(Records provided)

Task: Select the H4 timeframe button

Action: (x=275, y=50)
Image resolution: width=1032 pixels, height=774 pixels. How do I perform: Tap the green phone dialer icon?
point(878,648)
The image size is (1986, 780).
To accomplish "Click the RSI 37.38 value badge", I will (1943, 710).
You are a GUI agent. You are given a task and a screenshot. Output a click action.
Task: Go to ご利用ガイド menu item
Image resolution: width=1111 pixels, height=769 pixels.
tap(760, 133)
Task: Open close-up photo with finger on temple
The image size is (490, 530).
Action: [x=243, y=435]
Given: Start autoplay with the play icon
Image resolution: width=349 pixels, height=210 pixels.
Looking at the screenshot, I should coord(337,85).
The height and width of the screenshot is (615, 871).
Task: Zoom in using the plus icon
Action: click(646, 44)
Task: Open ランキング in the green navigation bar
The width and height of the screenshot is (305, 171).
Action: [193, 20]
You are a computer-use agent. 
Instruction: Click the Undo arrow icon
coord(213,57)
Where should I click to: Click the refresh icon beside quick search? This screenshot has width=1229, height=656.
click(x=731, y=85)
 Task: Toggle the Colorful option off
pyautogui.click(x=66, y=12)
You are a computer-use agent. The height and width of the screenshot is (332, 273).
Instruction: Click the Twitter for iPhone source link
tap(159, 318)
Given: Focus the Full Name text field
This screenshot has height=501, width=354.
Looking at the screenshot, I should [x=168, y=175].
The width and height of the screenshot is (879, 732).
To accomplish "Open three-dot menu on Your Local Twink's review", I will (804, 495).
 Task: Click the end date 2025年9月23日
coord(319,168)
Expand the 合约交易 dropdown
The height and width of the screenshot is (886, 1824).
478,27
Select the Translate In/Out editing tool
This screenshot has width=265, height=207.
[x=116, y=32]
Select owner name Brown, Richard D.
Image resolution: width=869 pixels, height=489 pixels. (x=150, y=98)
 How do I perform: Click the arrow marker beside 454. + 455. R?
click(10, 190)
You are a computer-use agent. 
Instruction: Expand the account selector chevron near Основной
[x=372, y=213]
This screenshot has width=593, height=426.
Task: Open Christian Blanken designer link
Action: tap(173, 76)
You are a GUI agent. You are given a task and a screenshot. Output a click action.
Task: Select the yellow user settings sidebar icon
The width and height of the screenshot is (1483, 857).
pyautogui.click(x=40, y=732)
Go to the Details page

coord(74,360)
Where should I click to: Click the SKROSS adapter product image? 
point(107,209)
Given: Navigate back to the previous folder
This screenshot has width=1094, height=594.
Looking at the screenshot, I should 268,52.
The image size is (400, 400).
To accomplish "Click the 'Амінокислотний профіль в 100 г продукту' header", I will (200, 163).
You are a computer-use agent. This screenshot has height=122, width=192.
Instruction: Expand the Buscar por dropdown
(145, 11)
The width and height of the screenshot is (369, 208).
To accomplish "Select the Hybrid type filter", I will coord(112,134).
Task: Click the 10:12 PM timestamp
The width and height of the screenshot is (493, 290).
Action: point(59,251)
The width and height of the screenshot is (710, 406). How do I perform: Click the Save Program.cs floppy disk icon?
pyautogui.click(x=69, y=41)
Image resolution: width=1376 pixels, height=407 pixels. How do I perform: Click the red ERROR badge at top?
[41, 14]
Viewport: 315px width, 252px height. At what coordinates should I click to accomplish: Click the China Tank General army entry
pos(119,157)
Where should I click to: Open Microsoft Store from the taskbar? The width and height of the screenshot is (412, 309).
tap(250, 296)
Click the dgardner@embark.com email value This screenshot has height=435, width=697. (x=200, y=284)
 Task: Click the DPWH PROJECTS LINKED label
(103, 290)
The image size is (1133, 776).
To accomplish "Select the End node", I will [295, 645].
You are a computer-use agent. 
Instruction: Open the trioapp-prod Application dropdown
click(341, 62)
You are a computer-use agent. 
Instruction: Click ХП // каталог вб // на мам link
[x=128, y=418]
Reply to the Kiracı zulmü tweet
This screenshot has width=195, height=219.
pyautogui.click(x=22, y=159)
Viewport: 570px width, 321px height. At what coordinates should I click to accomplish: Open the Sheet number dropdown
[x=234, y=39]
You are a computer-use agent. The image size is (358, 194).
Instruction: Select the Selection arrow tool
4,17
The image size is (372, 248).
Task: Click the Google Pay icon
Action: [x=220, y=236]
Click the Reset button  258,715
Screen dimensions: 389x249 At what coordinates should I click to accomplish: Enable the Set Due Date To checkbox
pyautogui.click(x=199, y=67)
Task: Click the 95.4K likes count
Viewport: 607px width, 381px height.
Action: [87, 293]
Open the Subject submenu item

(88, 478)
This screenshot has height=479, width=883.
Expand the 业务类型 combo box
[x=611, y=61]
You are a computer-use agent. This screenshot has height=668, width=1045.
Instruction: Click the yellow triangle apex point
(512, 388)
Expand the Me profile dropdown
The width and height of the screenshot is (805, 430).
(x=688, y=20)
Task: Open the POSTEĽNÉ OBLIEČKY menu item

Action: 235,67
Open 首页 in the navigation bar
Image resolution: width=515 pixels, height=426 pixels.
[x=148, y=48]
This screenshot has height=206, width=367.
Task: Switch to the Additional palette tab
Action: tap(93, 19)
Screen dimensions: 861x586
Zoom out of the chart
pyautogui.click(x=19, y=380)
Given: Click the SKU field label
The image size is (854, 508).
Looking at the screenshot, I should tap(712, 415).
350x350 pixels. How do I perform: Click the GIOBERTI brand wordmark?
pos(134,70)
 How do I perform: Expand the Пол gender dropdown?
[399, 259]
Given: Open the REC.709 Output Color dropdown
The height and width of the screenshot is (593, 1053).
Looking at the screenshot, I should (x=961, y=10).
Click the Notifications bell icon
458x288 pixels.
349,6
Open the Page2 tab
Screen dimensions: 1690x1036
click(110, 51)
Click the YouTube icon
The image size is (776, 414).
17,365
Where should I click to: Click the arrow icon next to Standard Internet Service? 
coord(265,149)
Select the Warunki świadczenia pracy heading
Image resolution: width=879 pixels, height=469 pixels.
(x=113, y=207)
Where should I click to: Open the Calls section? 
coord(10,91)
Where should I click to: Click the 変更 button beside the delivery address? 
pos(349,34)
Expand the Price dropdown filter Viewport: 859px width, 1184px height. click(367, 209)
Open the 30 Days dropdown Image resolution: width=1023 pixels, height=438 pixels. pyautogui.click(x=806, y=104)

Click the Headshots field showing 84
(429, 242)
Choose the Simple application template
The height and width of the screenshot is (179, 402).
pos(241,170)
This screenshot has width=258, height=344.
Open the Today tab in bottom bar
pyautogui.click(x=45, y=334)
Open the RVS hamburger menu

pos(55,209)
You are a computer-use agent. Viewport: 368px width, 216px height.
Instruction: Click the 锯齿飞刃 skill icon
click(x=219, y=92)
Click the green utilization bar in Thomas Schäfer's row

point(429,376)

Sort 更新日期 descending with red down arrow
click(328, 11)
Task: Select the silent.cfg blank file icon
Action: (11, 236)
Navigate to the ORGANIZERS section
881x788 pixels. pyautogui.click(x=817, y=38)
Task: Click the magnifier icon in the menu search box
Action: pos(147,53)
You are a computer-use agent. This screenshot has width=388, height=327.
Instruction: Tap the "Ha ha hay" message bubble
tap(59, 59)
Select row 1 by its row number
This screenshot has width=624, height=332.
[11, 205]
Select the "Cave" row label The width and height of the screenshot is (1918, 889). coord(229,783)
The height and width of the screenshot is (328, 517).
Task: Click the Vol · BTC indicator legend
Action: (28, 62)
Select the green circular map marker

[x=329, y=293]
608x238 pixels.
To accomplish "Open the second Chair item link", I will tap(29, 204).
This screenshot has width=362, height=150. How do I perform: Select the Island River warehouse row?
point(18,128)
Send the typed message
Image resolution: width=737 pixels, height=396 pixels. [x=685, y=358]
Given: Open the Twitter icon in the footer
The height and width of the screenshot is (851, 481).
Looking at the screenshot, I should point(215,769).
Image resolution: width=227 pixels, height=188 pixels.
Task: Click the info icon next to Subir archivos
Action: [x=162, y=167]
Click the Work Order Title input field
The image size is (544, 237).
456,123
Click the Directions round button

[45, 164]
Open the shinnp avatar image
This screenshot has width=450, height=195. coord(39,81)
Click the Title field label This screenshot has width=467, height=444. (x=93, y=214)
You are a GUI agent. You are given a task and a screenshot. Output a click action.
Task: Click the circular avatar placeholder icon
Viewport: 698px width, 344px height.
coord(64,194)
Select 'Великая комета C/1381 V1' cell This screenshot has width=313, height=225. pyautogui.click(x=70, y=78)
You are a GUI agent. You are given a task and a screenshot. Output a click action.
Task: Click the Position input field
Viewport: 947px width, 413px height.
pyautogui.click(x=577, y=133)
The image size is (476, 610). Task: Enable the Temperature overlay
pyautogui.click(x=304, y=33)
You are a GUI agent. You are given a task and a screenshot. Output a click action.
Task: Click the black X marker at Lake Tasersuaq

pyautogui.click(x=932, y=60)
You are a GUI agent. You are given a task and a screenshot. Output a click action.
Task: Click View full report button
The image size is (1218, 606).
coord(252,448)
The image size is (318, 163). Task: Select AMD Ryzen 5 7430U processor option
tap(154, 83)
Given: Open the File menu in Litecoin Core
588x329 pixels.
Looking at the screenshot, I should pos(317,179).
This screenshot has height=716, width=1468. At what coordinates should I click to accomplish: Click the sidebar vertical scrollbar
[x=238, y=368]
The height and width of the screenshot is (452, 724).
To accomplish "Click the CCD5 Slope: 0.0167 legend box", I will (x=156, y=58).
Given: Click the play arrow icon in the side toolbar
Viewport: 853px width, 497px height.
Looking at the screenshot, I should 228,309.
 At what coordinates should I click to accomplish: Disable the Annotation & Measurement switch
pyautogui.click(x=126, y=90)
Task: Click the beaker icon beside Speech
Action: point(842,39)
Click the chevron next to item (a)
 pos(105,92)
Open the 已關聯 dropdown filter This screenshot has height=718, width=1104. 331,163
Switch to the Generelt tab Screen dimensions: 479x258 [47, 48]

(Work to complete)
How many of the lines in the material hold the word "will"? Give that number alone.

(Response)
7